The highly unusual exchange between the three-judge panel and the head of the Justice Department was apparently set off by remarks the President made on Monday, seemingly questioning the authority of the Supreme Court to strike down some or all of the new federal health care law. One of the judges on the panel, Circuit Judge Jerry E. Smith, apparently took offense at what the President had said and used a hearing on a pending case as a vehicle for challenging the Chief Executive and his administration.
The Circuit Court panel is considering a constitutional challenge by a group of Texas hospitals to a part of the new Affordable Care Act (Circuit docket 11-40631) . Presumably, Judge Smith and his colleagues on the bench wanted to be sure that their authority to decide the case against the law was not being questioned by the government.
Holder’s letter took a slight jab at the demand by the panel for the government’s views on judicial review. He told the panel that his letter was not to be considered a formal legal brief, intending for the judges to accept it as something outside the record of the case. That was at least an implied suggestion that the three judges should not have introduced the judicial review question while pondering the pending case.
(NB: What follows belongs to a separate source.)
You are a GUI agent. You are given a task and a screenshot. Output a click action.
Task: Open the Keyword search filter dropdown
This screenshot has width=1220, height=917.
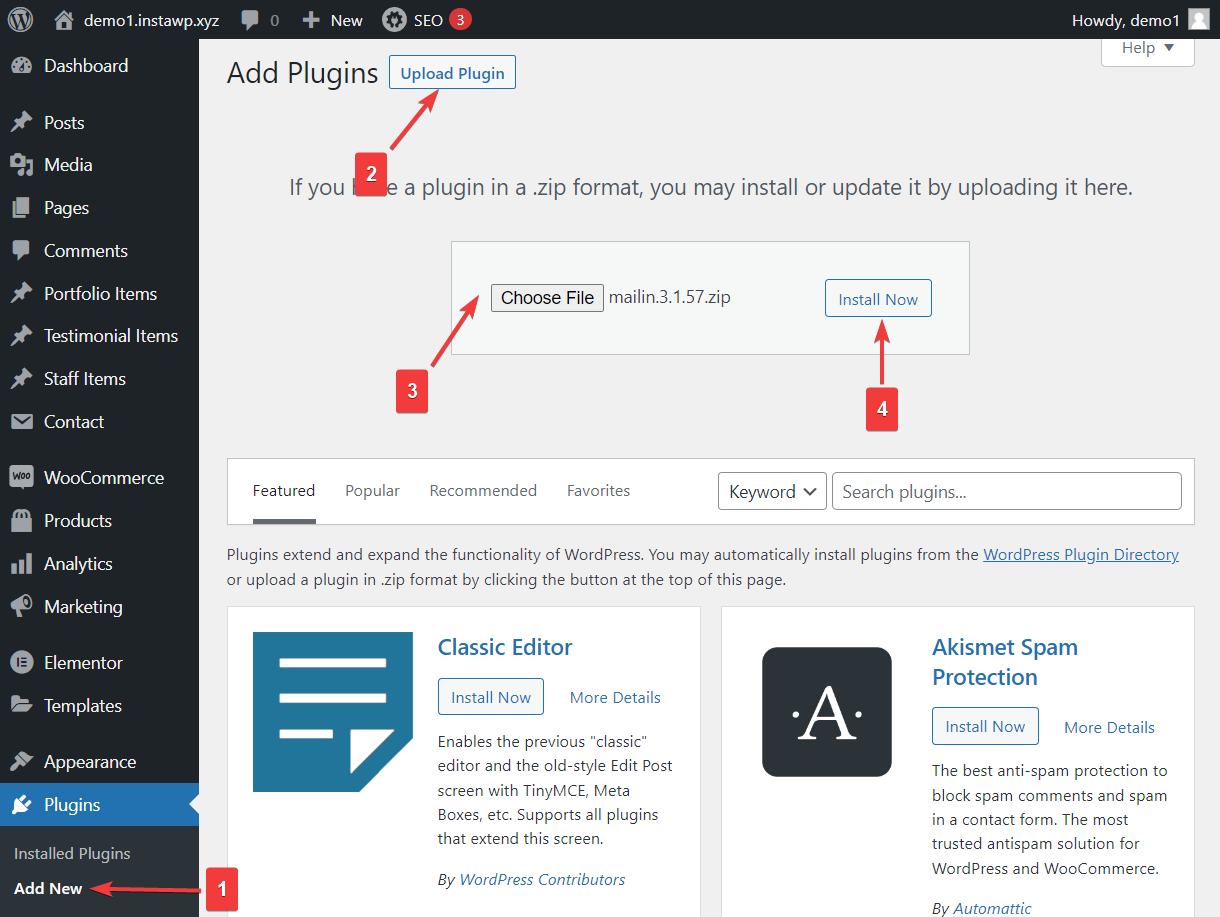pyautogui.click(x=772, y=491)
The contents of the Attorney General’s letter were no more than a routine recital of long-standing acceptance of the notion that the federal courts do have, in an appropriate case, the undoubted authority to nullify the federal or state law if they find that it conflicts with the Constitution. That principle was established by the Supreme Court in Marbury v. Madison in 1803, and nothing in Holder’s letter questioned that precedent.
At the same time, however, the Attorney General emphasized that no federal court should reach out to strike down a federal law properly passed by Congress, and should never do so unless absolutely necessary.